Stored records
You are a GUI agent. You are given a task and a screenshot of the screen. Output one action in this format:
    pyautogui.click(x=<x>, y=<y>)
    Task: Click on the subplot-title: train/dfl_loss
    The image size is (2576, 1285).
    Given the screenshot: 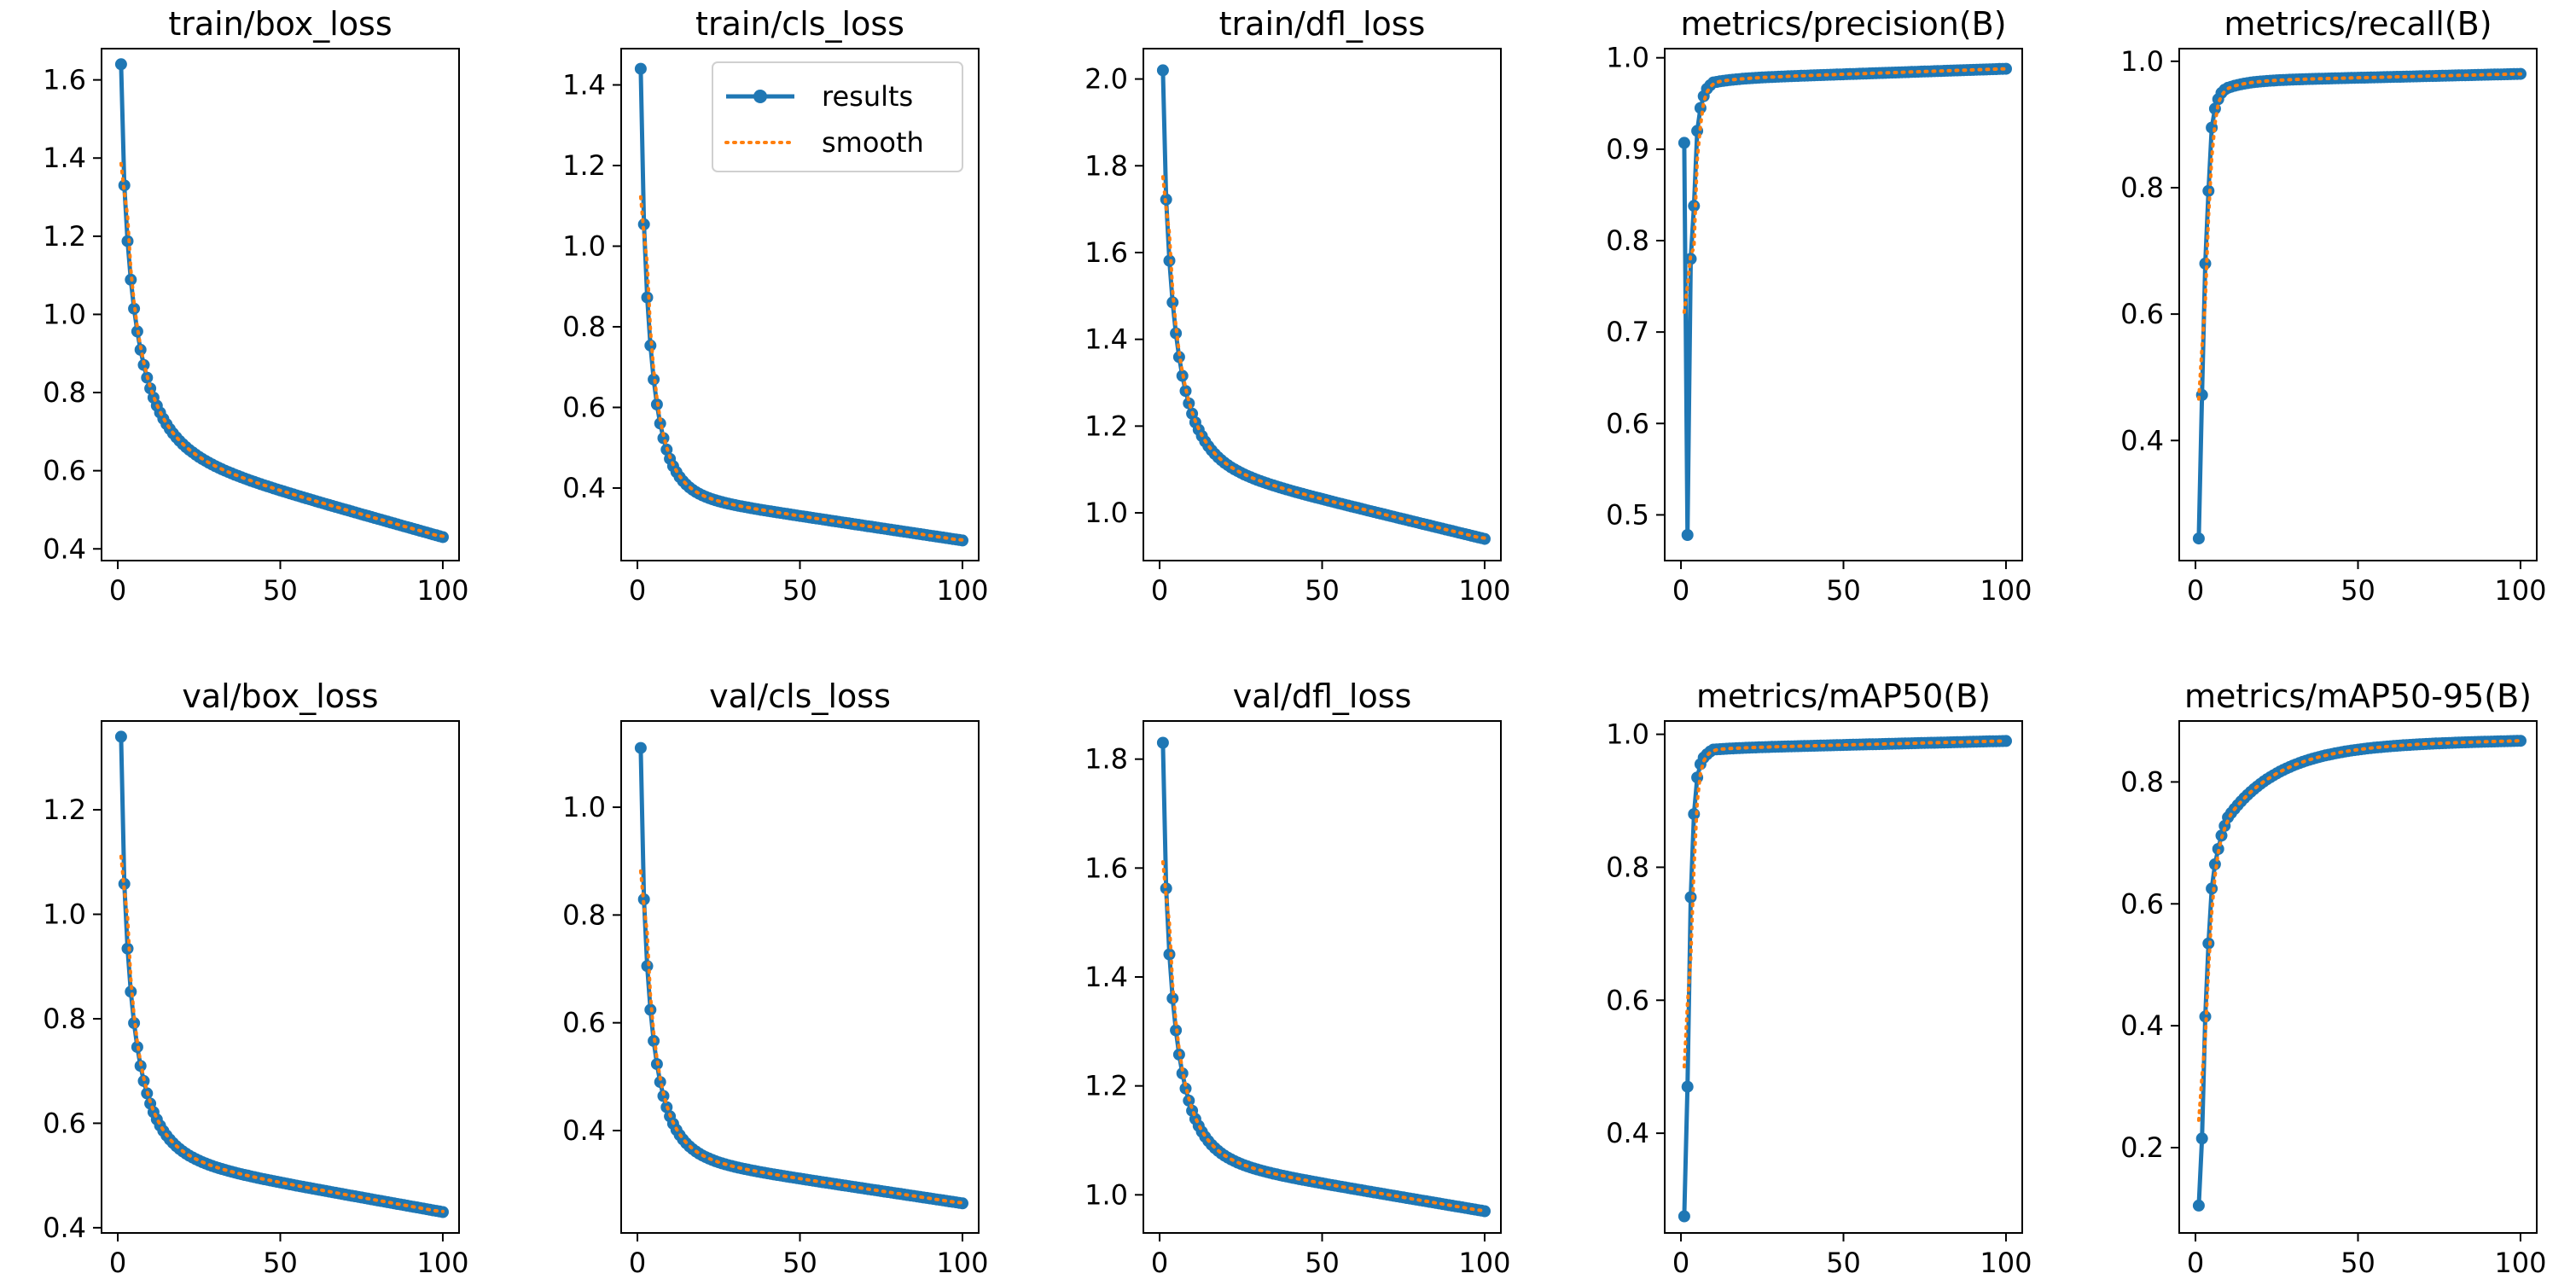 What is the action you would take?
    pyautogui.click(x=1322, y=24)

**Problem to work on**
Write out the records from their first line through the line containing "The image size is (2576, 1285)." as a JSON list of strings, with one string for each line and blank lines omitted. Include only those lines.

**Exercise answer**
[
  "You are a GUI agent. You are given a task and a screenshot of the screen. Output one action in this format:",
  "    pyautogui.click(x=<x>, y=<y>)",
  "    Task: Click on the subplot-title: train/dfl_loss",
  "    The image size is (2576, 1285)."
]